One of the most fascinating facets of Maltese society is the intellectual dishonesty that dominates daily life and public debate. Disagreements aired in public and private conversations rarely have their roots in ideological differences. Instead it all boils down to political allegiances and personal interest.
The schizophrenic nature of public debate in Malta might leave the odd foreign onlooker perplexed. They surely wonder how people shamelessly change tack according to who is in power, applying an excessively high standard to their political ‘opponents’ while a very low standard is applied to their party.
And no issue or situation is immune to this intellectual dishonesty and incoherence.
Traffic congestion caused by rainstorms? An intellectually honest person would acknowledge that the country’s infrastructure and transport policies are a mess and despite repeated promises and the injection of millions of euros, successive administrations have failed to solve the problem.
Yet, the majority of people either view such criticism as an attack on the party in government, therefore dismissing it as propaganda or view the issue as an opportunity to attack the party in power and turn it into a tool of propaganda that suits their political strategy. Such intellectual dishonesty creates an environment in which it is nigh to impossible to have a nuanced discussion on policies and plans to fix what is clearly broken.
Overdevelopment? An intellectually honest person would acknowledge that given Malta’s size and the importance of land use it would be shear folly to continue building new villas, apartment blocks and petrol stations in ODZ. The construction of huge towers overshadowing residential areas without having policies in place is equally unacceptable for intellectually honest people.

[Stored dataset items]
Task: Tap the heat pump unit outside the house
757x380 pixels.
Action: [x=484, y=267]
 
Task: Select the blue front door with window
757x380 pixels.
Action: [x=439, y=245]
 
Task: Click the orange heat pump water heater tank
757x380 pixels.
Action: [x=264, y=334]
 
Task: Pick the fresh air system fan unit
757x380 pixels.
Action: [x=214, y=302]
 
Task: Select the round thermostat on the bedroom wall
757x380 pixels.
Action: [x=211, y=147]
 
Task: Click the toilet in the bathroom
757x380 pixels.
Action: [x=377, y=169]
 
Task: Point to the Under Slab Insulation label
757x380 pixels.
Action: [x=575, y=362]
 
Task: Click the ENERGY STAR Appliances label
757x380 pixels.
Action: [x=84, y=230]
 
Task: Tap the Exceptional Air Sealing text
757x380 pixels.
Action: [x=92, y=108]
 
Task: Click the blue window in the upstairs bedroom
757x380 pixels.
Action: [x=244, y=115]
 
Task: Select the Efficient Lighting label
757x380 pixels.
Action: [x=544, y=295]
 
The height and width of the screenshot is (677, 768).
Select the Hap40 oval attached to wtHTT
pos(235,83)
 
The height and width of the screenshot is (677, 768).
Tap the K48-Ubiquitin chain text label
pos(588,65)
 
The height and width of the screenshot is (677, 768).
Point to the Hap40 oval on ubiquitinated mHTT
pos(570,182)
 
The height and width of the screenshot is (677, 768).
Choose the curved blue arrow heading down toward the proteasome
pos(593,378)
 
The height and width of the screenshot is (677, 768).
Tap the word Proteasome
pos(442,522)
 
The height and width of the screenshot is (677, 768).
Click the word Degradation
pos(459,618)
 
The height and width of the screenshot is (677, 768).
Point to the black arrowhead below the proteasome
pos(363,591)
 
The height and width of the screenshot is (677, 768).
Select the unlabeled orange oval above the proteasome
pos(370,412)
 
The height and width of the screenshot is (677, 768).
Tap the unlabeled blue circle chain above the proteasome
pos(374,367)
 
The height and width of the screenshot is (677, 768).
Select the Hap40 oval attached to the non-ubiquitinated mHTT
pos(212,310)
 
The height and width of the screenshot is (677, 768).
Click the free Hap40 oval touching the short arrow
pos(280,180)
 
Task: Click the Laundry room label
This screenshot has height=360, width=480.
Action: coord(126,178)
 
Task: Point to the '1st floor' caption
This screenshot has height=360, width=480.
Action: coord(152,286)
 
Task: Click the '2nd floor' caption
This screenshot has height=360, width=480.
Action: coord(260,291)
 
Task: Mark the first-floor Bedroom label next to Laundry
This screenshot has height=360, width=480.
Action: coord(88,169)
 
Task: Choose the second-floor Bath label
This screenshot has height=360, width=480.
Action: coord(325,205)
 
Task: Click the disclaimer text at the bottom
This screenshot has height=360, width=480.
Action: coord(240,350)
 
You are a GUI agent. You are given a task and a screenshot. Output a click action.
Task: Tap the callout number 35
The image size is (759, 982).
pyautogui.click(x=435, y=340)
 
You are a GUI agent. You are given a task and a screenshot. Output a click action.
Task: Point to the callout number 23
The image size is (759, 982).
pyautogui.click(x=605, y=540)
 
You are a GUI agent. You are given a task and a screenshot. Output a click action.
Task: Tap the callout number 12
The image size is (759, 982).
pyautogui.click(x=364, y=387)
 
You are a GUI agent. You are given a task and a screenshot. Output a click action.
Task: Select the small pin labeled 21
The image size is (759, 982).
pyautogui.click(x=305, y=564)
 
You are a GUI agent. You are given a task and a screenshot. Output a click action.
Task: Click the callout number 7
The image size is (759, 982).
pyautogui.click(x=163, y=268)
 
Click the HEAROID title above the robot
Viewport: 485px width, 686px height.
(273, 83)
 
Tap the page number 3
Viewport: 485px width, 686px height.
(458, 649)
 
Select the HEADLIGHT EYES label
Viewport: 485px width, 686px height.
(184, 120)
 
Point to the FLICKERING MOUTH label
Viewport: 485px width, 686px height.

## WORK ITEM
Reproduce the piece on intellectual dishonesty in Malta between "And no issue" and "solve the problem.", inclusive, with "rainstorms" changed to "heavy downpours".

## RESULT OF THIS EXERCISE
And no issue or situation is immune to this intellectual dishonesty and incoherence.
Traffic congestion caused by heavy downpours? An intellectually honest person would acknowledge that the country’s infrastructure and transport policies are a mess and despite repeated promises and the injection of millions of euros, successive administrations have failed to solve the problem.